As expected, Ichika’s extended time with Fuutarou gained her top ranking in the penultimate episode, giving her an insurmountable 11-point lead over Yotsuba going into the finale. Miku’s igloo scene gave her a boost this week. Yotsuba, Nino and Itsuki rounded out the episode ranking.

The Quintessential Quintuplets – 10 – The True Test of Courage

Yotsuba is determined to have “no regrets” when it comes to the school camp. So far, that’s translating to finding excuses to be with Fuutarou, including joining him for the test of courage. Does she just want to have fun with him and make happy memories, or does she want to confess her feelings—it’s not entirely clear, because it’s probably not entirely clear to her. So she’s content to spend time with him. The problem is, she has four sisters limiting her share of Fuutarou time.

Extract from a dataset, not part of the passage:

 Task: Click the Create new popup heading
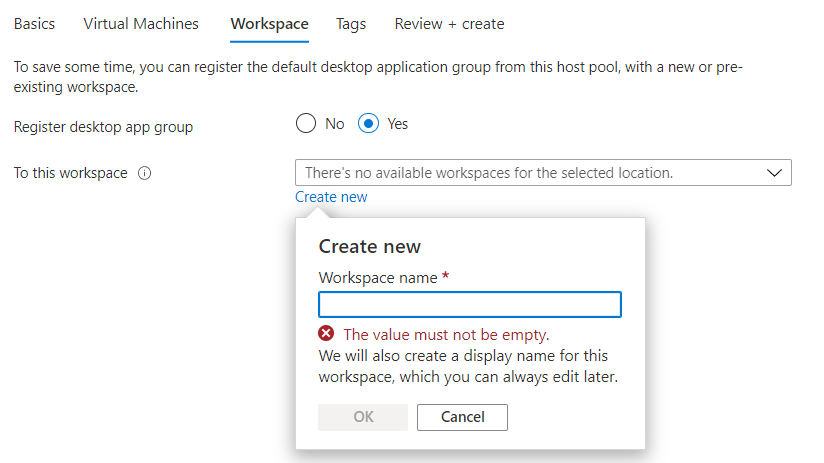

After scaring Itsuki with his creepy clown mask and spurring Nino to chase after her, Fuutarou is concerned the two ran towards Chekhov’s Cliff, and chases after them. He only finds Nino, but since he’s still wearing a blonde wig, she mistakes him for his bad-boy “relative”. Rather than telling Nino the truth (which would have been more dramatically satisfying), he pretends to be the fictional “Kintarou-kun”. Basically, he chickens out here.

That’s a shame, because he’s selling Nino short if he thinks she wouldn’t come around to being less hostile and more understanding with him if he knew about his past and that the photo was of him. He pays an immediate price for keeping her in the dark, as when he rescues her from falling off the cliff, she asks him to be her campfire dance partner. He’s only saved from having to answer by a sobbing Itsuka emerging from the woods.

Meanwhile, Ichika and Miku (who saw right through Fuutarou’s disguise) both want to dance with Fuutarou, but both are clearly uncomfortable hurting one another. Still, when Miku insists Ichika be the one, she doesn’t refuse it, and simply hopes Miku won’t regret the consequences of that choice. Fuutarou has no way of knowing the “sacrifice” Miku made when he asks her where Nino was, drawing her ire.

Fuutarou starts to become worried that all of the quints are angry at him and that he has to exercise damage control lest it cause problems for tutoring. While Fuutarou is moving logs with Yotsuba (another exercise she reeled him into) Ichika pitches in, both in helping him with the logs (Fuutarou isn’t the strongest guy) and with advice on how to talk naturally to her sisters.

Then the subject of the campfire dance comes up, and Fuutarou heartlessly puts it out there that they should call it off. Granted, he’s oblivious for Ichika’s feelings for him (not to mention Miku’s), and assumes Ichika doesn’t want to do it. But dude, you were just going on about communicating better!

His words cause Ichika to cry, but he recovers by wrapping his warm coat over her while they hide from Yotsuba and the others. They’re not sure why they’re hiding (again), but as a result they’re both locked in the storage shed, another rom-com standby that gives a couple-in-waiting a chance to clear the air and/or make things clearer. Either that happens next week, or QQ twists things in another way.

P.S. With just two episodes left (damn!), here’s where the “Best Quintuplet” Rankings sit:

Scoring is inverse to the ranking, i.e. the first-ranked quint gets five points, while the fifth-ranked quint gets one. As you can see, Ichika surpassed Yotsuba for the lead after the fireworks and never looked back, while Nino rallied from the bottom to tie Yotsuba for second place. Either of them could potentially catch Ichika, but it will take some doing.